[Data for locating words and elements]
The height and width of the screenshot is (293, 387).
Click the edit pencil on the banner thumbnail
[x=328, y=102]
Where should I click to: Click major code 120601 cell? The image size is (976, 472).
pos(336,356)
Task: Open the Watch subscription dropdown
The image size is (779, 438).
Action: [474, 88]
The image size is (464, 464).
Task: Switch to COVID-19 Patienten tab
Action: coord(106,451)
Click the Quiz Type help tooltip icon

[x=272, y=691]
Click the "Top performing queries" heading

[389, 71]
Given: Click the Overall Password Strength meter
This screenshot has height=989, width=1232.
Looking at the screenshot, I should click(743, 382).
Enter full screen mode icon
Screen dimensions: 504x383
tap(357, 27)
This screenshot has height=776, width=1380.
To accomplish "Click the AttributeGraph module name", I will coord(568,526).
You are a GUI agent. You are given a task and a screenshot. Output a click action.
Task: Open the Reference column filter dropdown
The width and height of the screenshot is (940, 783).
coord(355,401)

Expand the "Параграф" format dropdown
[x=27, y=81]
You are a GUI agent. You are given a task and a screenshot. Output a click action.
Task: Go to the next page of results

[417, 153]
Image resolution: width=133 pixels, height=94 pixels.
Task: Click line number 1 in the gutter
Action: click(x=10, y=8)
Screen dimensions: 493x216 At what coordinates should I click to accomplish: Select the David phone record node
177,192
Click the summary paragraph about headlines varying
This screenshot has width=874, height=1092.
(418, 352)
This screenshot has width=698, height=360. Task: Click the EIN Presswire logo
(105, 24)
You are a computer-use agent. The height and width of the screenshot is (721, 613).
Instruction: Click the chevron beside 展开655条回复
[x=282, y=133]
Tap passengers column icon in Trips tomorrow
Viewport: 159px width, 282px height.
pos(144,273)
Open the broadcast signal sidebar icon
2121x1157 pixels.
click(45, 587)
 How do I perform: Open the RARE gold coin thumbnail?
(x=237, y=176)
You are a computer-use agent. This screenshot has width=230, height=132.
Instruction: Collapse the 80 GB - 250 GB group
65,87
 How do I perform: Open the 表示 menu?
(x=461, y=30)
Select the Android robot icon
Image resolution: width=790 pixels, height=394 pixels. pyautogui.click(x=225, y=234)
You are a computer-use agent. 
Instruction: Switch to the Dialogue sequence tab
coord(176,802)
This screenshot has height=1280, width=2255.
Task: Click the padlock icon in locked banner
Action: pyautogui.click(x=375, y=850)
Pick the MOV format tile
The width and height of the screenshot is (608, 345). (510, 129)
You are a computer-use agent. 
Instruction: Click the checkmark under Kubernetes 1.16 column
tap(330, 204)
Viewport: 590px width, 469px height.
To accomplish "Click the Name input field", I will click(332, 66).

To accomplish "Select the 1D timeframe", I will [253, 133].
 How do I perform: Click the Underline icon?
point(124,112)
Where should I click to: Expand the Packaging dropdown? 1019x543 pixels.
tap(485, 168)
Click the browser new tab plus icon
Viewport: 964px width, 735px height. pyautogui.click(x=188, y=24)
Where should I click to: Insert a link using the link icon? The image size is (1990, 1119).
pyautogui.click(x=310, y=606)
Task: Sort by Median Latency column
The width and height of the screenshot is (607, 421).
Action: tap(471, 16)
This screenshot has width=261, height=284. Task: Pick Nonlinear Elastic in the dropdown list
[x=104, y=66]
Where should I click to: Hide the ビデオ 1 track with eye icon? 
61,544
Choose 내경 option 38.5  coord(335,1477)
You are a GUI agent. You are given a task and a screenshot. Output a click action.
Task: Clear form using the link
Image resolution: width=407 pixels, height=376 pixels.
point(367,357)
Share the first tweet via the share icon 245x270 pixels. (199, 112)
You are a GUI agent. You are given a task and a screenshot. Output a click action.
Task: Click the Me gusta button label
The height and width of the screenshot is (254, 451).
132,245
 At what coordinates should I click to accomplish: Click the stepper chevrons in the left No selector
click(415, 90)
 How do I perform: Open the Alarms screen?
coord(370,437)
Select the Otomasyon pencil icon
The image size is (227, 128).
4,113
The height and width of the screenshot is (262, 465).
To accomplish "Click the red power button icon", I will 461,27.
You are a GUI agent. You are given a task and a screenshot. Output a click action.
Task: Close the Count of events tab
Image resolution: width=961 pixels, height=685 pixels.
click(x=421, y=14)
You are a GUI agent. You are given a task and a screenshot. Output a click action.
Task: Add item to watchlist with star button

**Required task**
Rewrite all of the data above, swapping "GUI agent" for "interface agent" every place it appears and leaving everything else unchanged.

**Task output**
The height and width of the screenshot is (293, 387).
Click the edit pencil on the banner thumbnail
[x=328, y=102]
Where should I click to: Click major code 120601 cell? The image size is (976, 472).
pos(336,356)
Task: Open the Watch subscription dropdown
The image size is (779, 438).
Action: [474, 88]
The image size is (464, 464).
Task: Switch to COVID-19 Patienten tab
Action: coord(106,451)
Click the Quiz Type help tooltip icon

[x=272, y=691]
Click the "Top performing queries" heading

[389, 71]
Given: Click the Overall Password Strength meter
This screenshot has height=989, width=1232.
Looking at the screenshot, I should click(743, 382).
Enter full screen mode icon
Screen dimensions: 504x383
tap(357, 27)
This screenshot has height=776, width=1380.
To accomplish "Click the AttributeGraph module name", I will coord(568,526).
You are a interface agent. You are given a task and a screenshot. Output a click action.
Task: Open the Reference column filter dropdown
The width and height of the screenshot is (940, 783).
coord(355,401)

Expand the "Параграф" format dropdown
[x=27, y=81]
You are a interface agent. You are given a task and a screenshot. Output a click action.
Task: Go to the next page of results

[417, 153]
Image resolution: width=133 pixels, height=94 pixels.
Task: Click line number 1 in the gutter
Action: click(x=10, y=8)
Screen dimensions: 493x216 At what coordinates should I click to accomplish: Select the David phone record node
177,192
Click the summary paragraph about headlines varying
This screenshot has width=874, height=1092.
(418, 352)
This screenshot has width=698, height=360. Task: Click the EIN Presswire logo
(105, 24)
You are a computer-use agent. The height and width of the screenshot is (721, 613).
Instruction: Click the chevron beside 展开655条回复
[x=282, y=133]
Tap passengers column icon in Trips tomorrow
Viewport: 159px width, 282px height.
pos(144,273)
Open the broadcast signal sidebar icon
2121x1157 pixels.
click(45, 587)
 How do I perform: Open the RARE gold coin thumbnail?
(x=237, y=176)
You are a computer-use agent. This screenshot has width=230, height=132.
Instruction: Collapse the 80 GB - 250 GB group
65,87
 How do I perform: Open the 表示 menu?
(x=461, y=30)
Select the Android robot icon
Image resolution: width=790 pixels, height=394 pixels. pyautogui.click(x=225, y=234)
You are a computer-use agent. 
Instruction: Switch to the Dialogue sequence tab
coord(176,802)
This screenshot has height=1280, width=2255.
Task: Click the padlock icon in locked banner
Action: pyautogui.click(x=375, y=850)
Pick the MOV format tile
The width and height of the screenshot is (608, 345). (510, 129)
You are a computer-use agent. 
Instruction: Click the checkmark under Kubernetes 1.16 column
tap(330, 204)
Viewport: 590px width, 469px height.
To accomplish "Click the Name input field", I will click(332, 66).

To accomplish "Select the 1D timeframe", I will [253, 133].
 How do I perform: Click the Underline icon?
point(124,112)
Where should I click to: Expand the Packaging dropdown? 1019x543 pixels.
tap(485, 168)
Click the browser new tab plus icon
Viewport: 964px width, 735px height. pyautogui.click(x=188, y=24)
Where should I click to: Insert a link using the link icon? The image size is (1990, 1119).
pyautogui.click(x=310, y=606)
Task: Sort by Median Latency column
The width and height of the screenshot is (607, 421).
Action: tap(471, 16)
This screenshot has width=261, height=284. Task: Pick Nonlinear Elastic in the dropdown list
[x=104, y=66]
Where should I click to: Hide the ビデオ 1 track with eye icon? 
61,544
Choose 내경 option 38.5  coord(335,1477)
You are a interface agent. You are given a task and a screenshot. Output a click action.
Task: Clear form using the link
Image resolution: width=407 pixels, height=376 pixels.
point(367,357)
Share the first tweet via the share icon 245x270 pixels. (199, 112)
You are a interface agent. You are given a task and a screenshot. Output a click action.
Task: Click the Me gusta button label
The height and width of the screenshot is (254, 451).
132,245
 At what coordinates should I click to accomplish: Click the stepper chevrons in the left No selector
click(415, 90)
 How do I perform: Open the Alarms screen?
coord(370,437)
Select the Otomasyon pencil icon
The image size is (227, 128).
4,113
The height and width of the screenshot is (262, 465).
To accomplish "Click the red power button icon", I will 461,27.
You are a interface agent. You are given a task and a screenshot. Output a click action.
Task: Close the Count of events tab
Image resolution: width=961 pixels, height=685 pixels.
click(x=421, y=14)
You are a interface agent. You are given a task and a screenshot. Output a click action.
Task: Add item to watchlist with star button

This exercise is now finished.